• **Task item**: Starting with the line that includes "1568x362 pixels.", write out every remaining line of the records below exactly as it appears, leaving out any images.

** Opening Provided entries block **

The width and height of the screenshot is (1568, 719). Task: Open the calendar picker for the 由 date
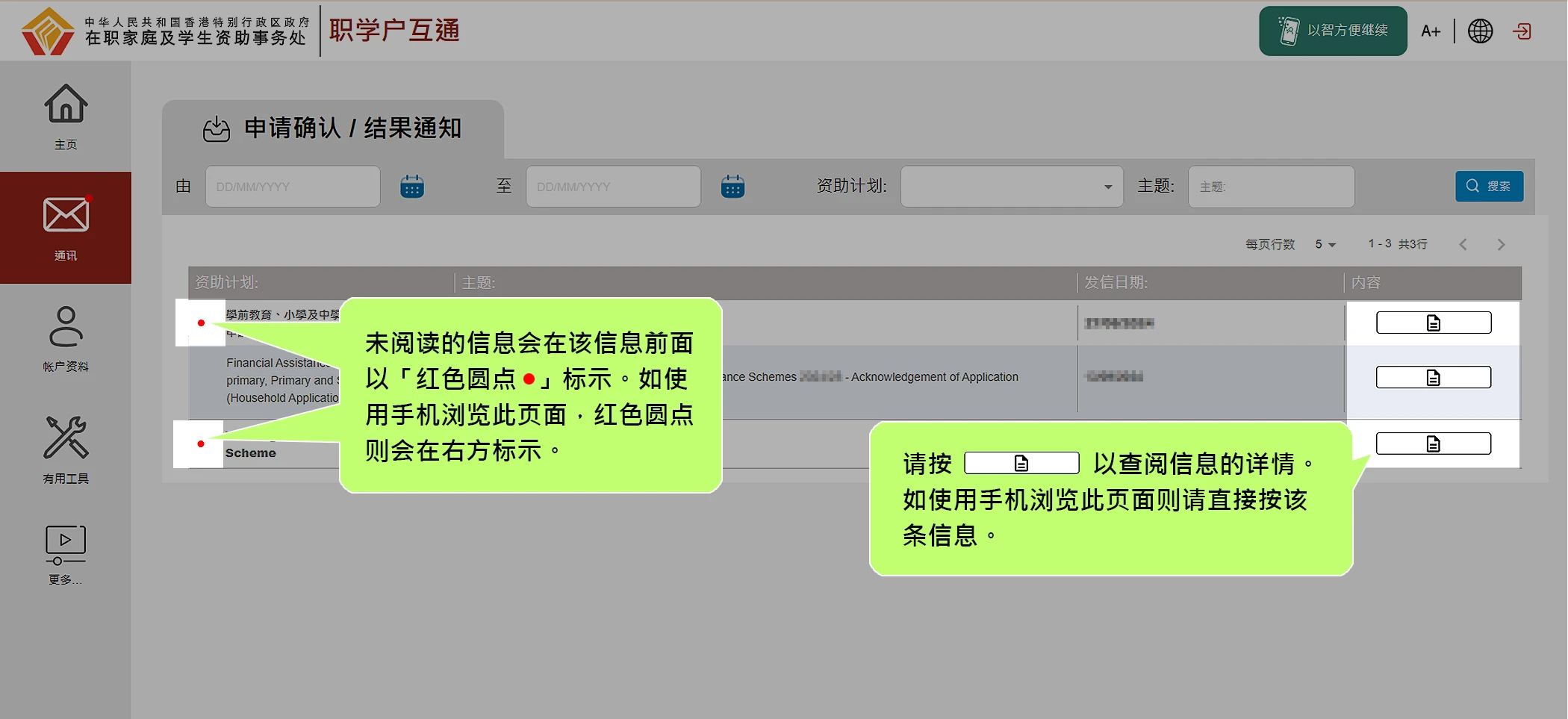(412, 187)
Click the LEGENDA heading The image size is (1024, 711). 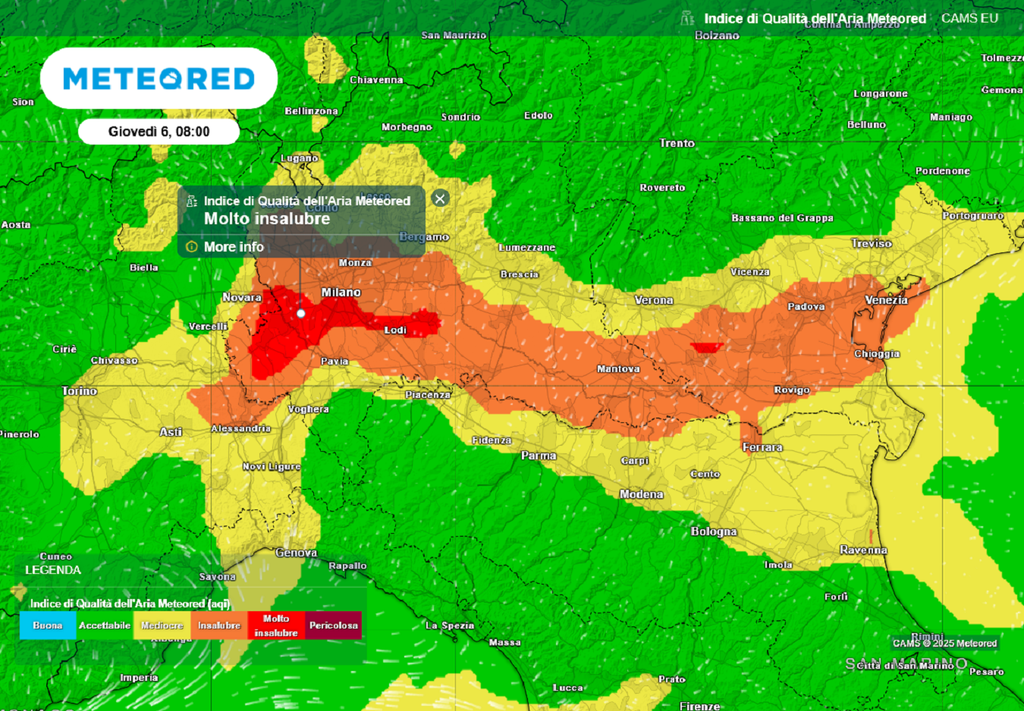[53, 569]
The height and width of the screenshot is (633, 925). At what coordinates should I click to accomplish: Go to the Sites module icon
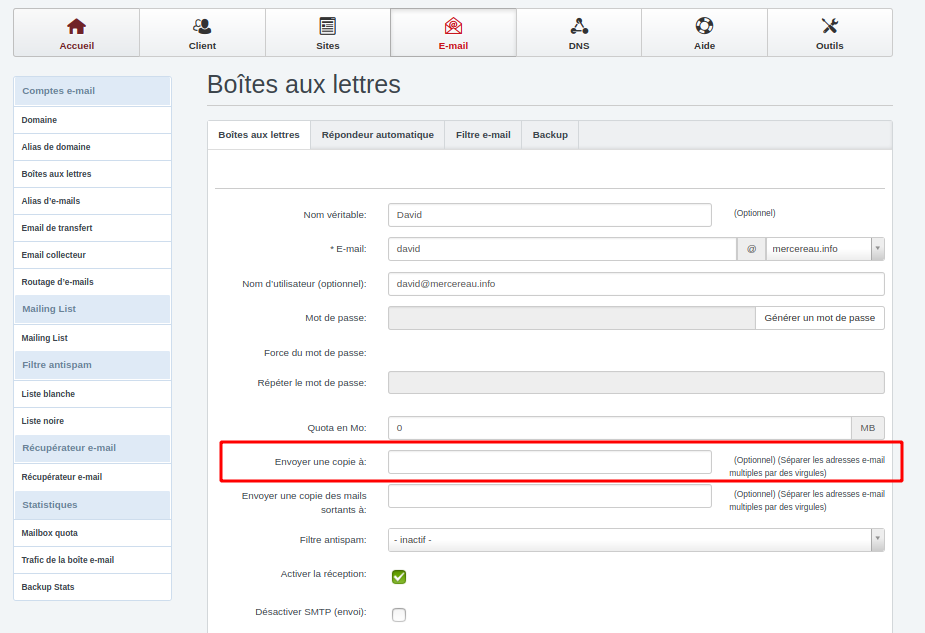point(327,26)
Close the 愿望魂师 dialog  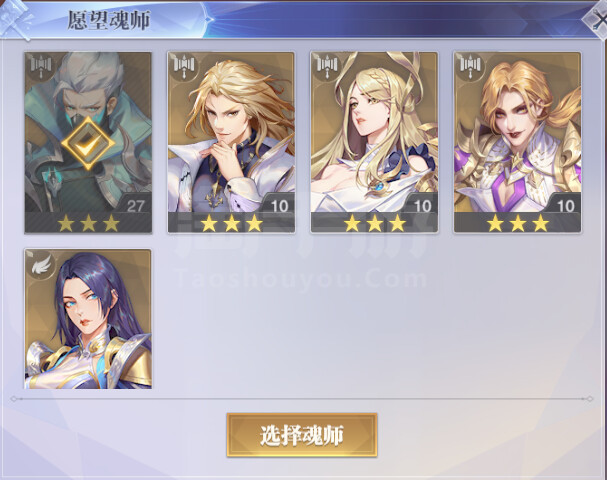597,19
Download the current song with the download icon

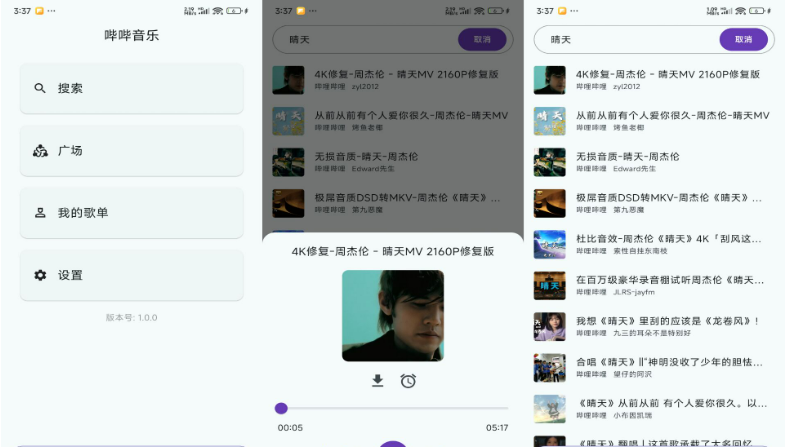pyautogui.click(x=377, y=381)
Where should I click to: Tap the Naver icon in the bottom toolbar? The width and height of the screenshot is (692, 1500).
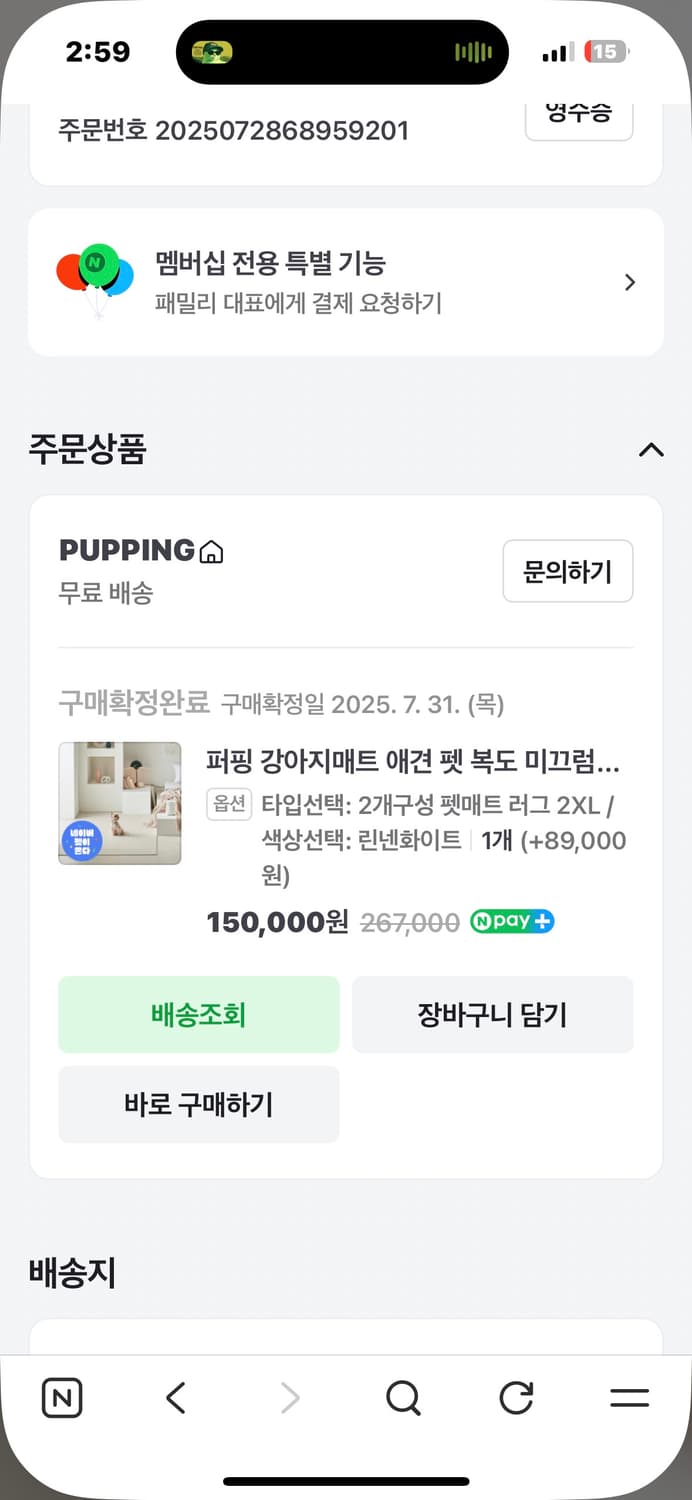point(61,1398)
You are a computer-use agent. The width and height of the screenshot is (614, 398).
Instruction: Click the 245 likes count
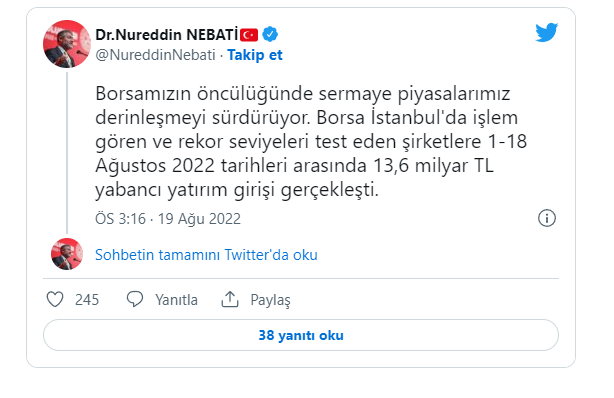[x=87, y=300]
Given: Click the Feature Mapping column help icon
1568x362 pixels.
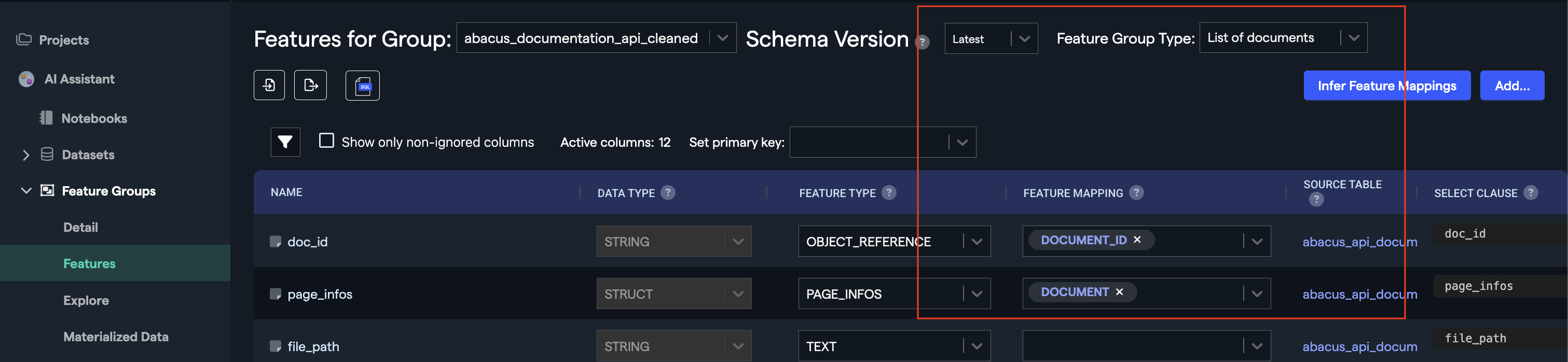Looking at the screenshot, I should click(1136, 193).
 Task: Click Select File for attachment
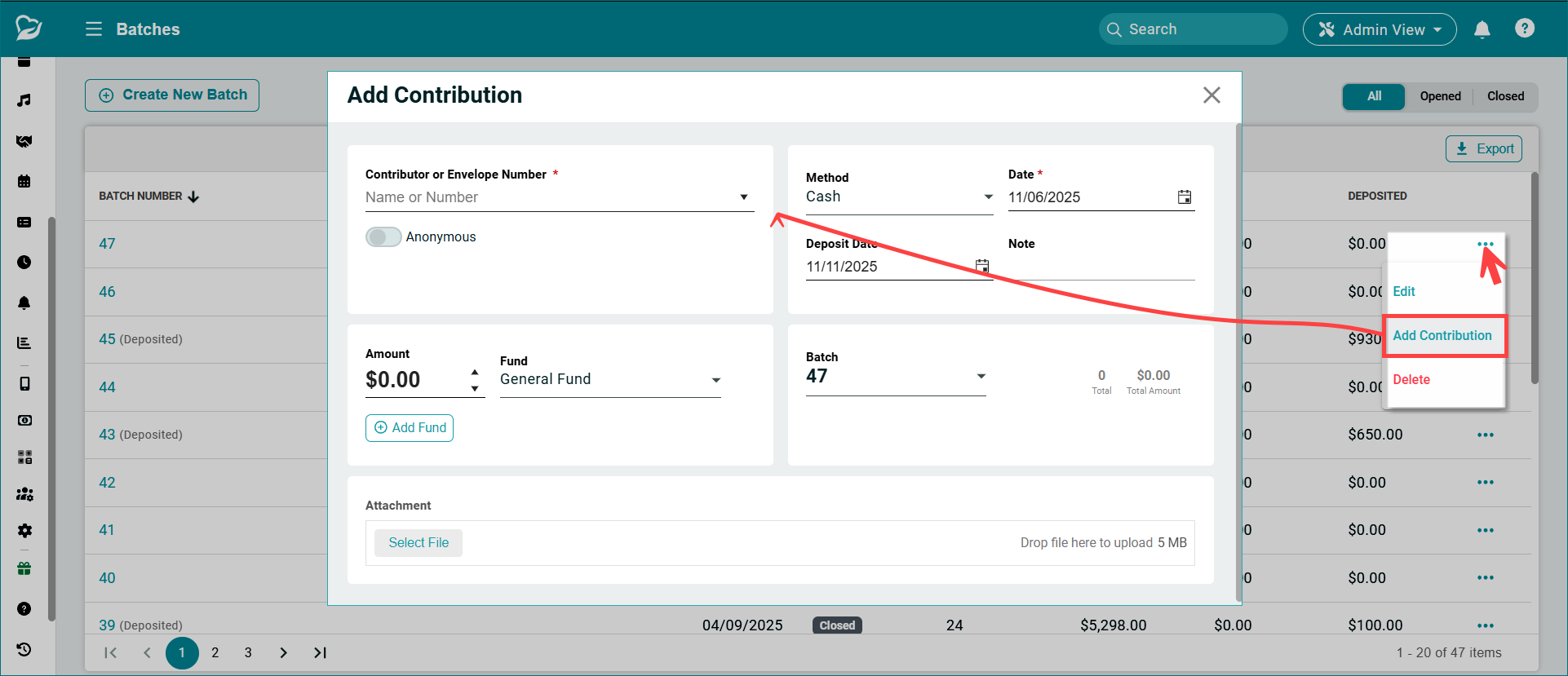tap(418, 542)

** Closing Provided entries block **

• **Result**:
1568x362 pixels.
Looking at the screenshot, I should click(1136, 193).
 Task: Click Select File for attachment
tap(418, 542)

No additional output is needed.